There is little compelling evidence, however, that multifactoral diseases can be prevented, particularly through lifestyle interventions. Respective governments’ specific policies on obesity, alcohol, gambling, and smoking are unjustified and unsuccessful because they are based upon evidence‐free arguments. These policies never stood a chance of success.
The standards of scientific evidence required to justify public health interventions are far, far higher than those employed by policymakers. Evidence‐light, photo‐op policymaking often makes for good media coverage and, at times, good politicking, but it rarely makes for good public health.
In addition to a dissection of the health paternalism mantra underlying the Bully State, what is needed is a robust articulation of the case for individual autonomy. Such a case would flesh out the following points: individual autonomy is the core value of a democratic society; there is an inherent trade‐off between individual autonomy and public health under health paternalism; and the abandonment of individual autonomy in health policy poses a threat to our other freedoms.

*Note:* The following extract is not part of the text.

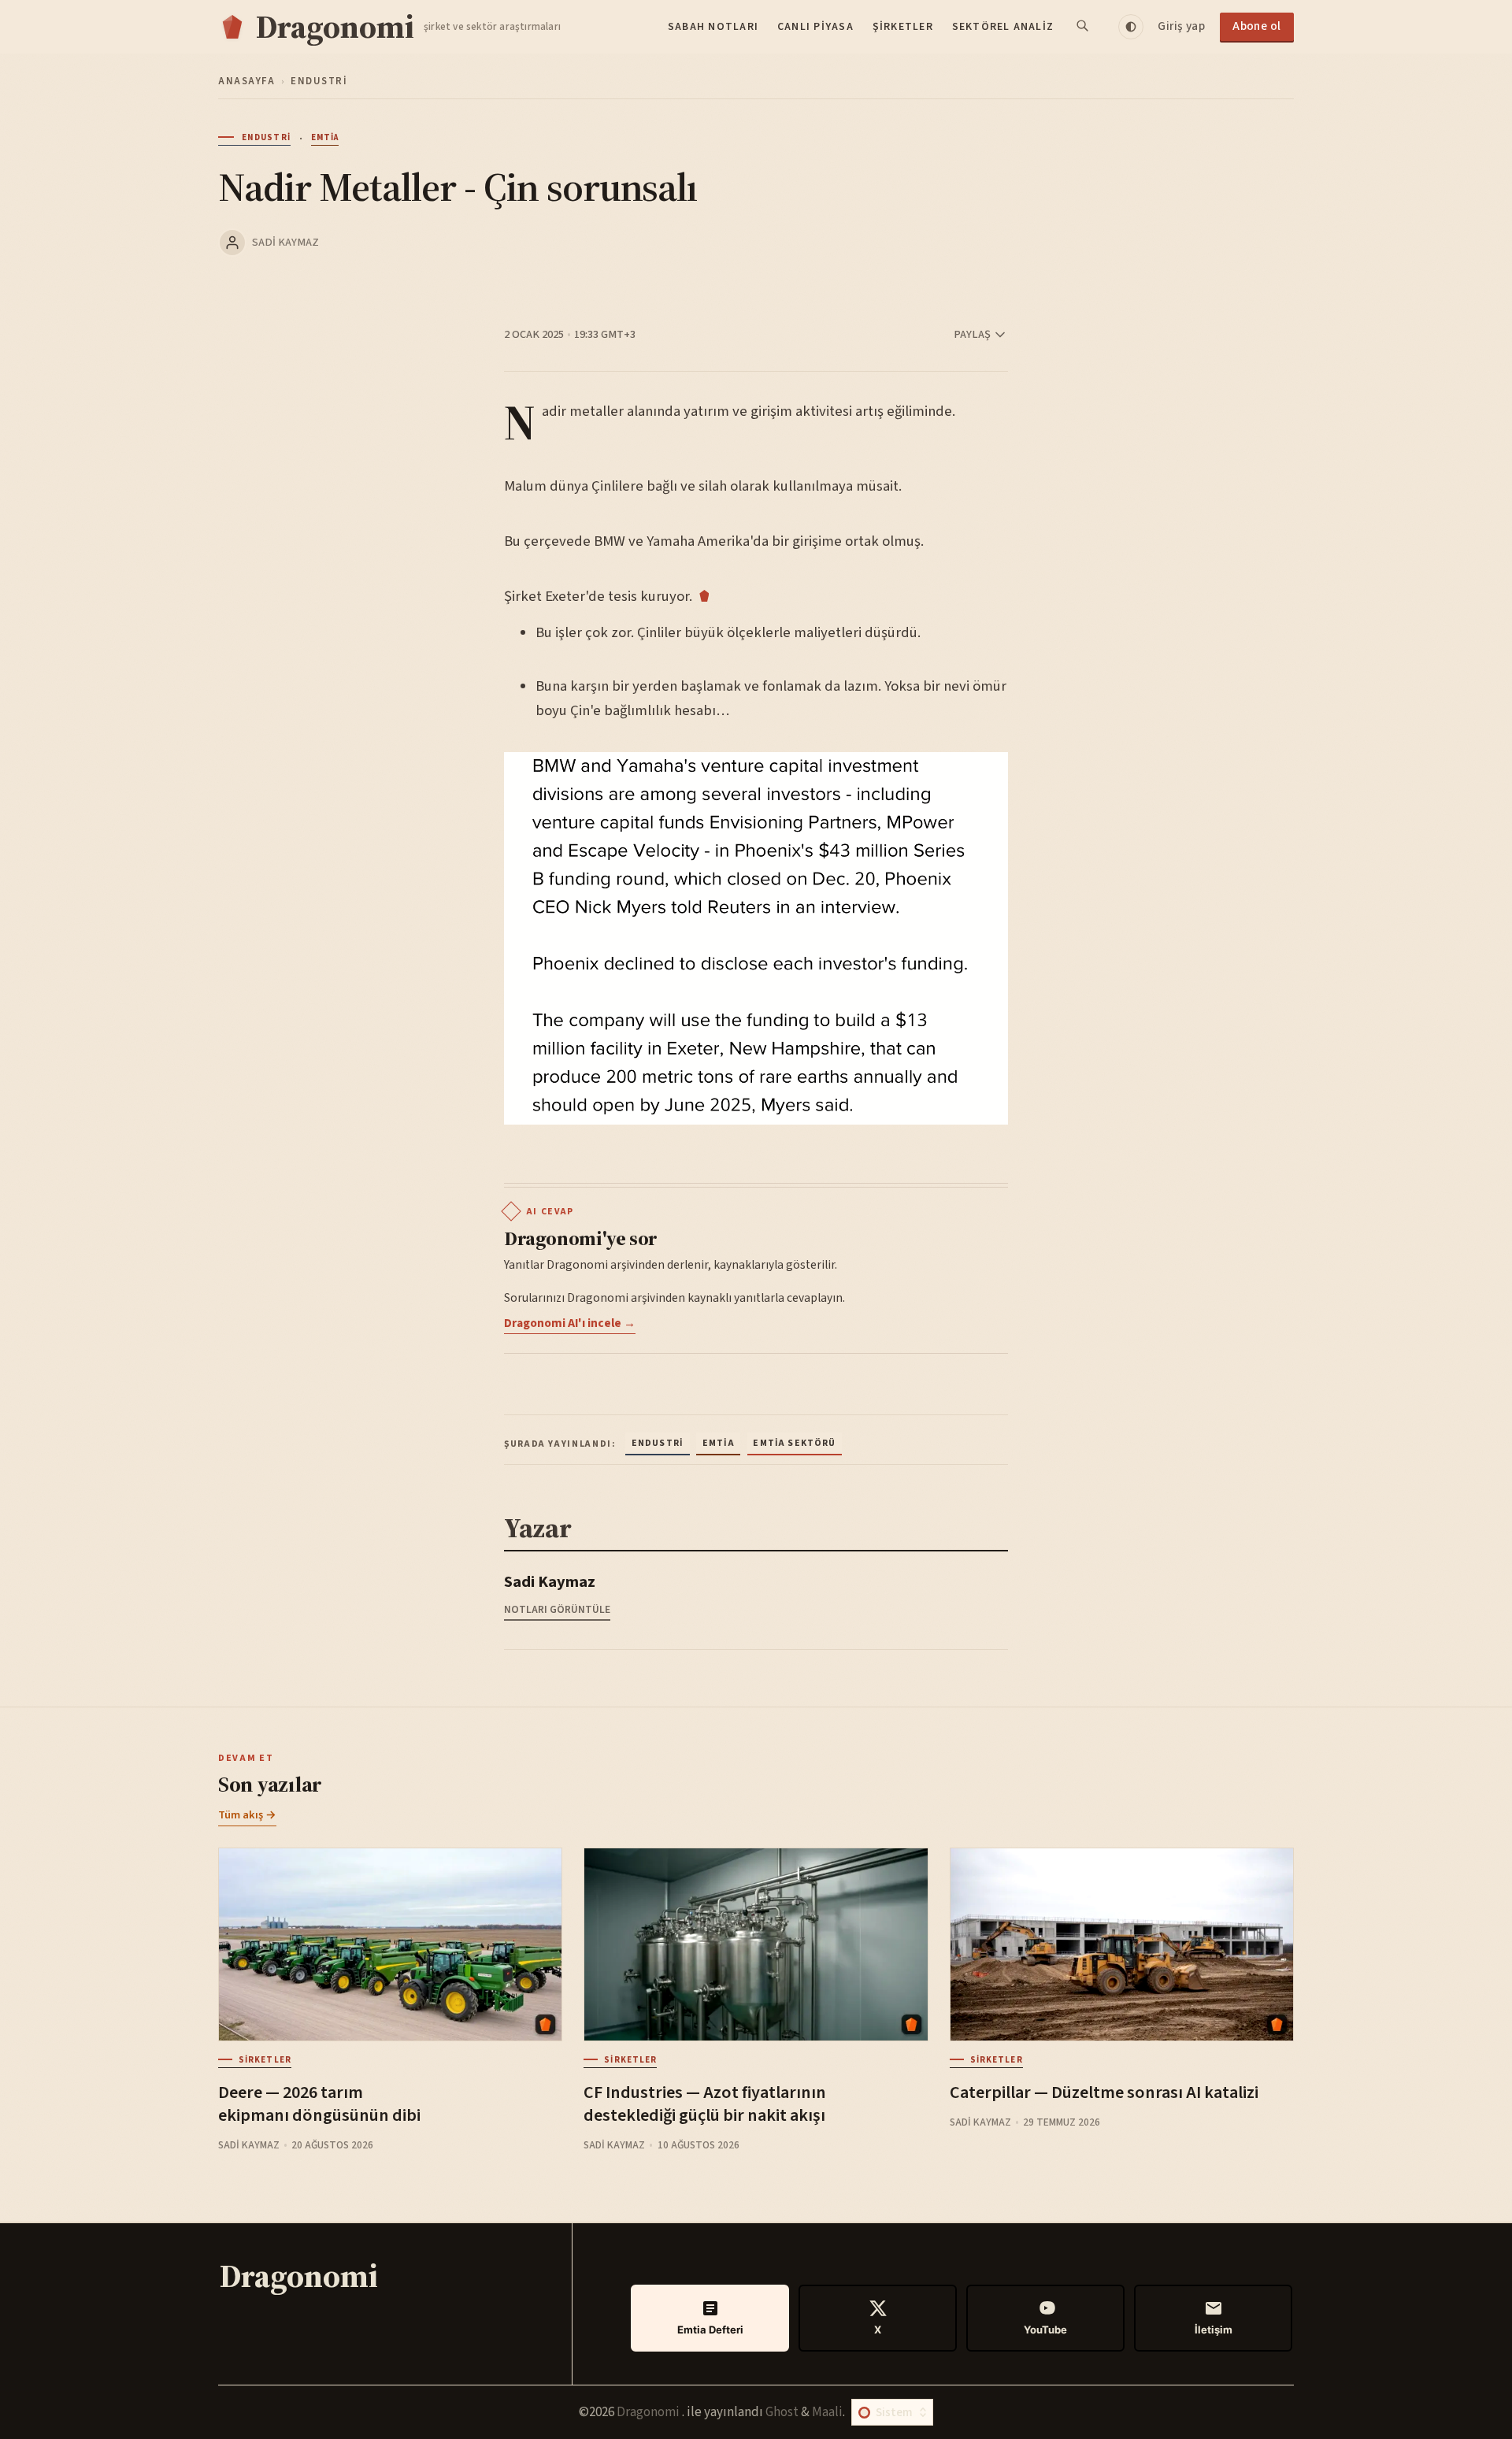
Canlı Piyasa (815, 27)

One need not be an American libertarian or a European classical liberal to appreciate the stewardship ethic’s threat to a democratic society. Rather than the product of an ideological agenda, a plea for personal choice as the foundational value of public health is, in stark contrast, a plea for both common sense and morality in policymaking.
As Bully Staters do not want us to smoke cigarettes, gamble, drink alcohol, or gain weight, they will ratchet up their campaign to shame and coerce those who rejoice in the individual’s right to pursue pleasure. Under the Bully State, the real bully is Nanny the Policy Nurse, who dispenses regulatory ‘cures’ for all manner of alleged social ills, from smoking to simply having fun.
Thankfully, there will be dramatic growth in people’s unwillingness to be bullied out of, and into, particular habits. This will create an opportunity for the first politician who stands in front of the Bully State’s regulatory march yelling, ‘Stop!’ By the end of the decade, it is entirely possible that most Westerners will be actively rebelling against their respective Department of the Domestic Bully.
Appropriately harnessed, such a popular groundswell may demand a scaled‐down state in the public health arena. This would ensure a focus on the legitimate role of government in health‐ care policy: providing credible information, refraining from propaganda and persuasion, and funding evidence‐based care.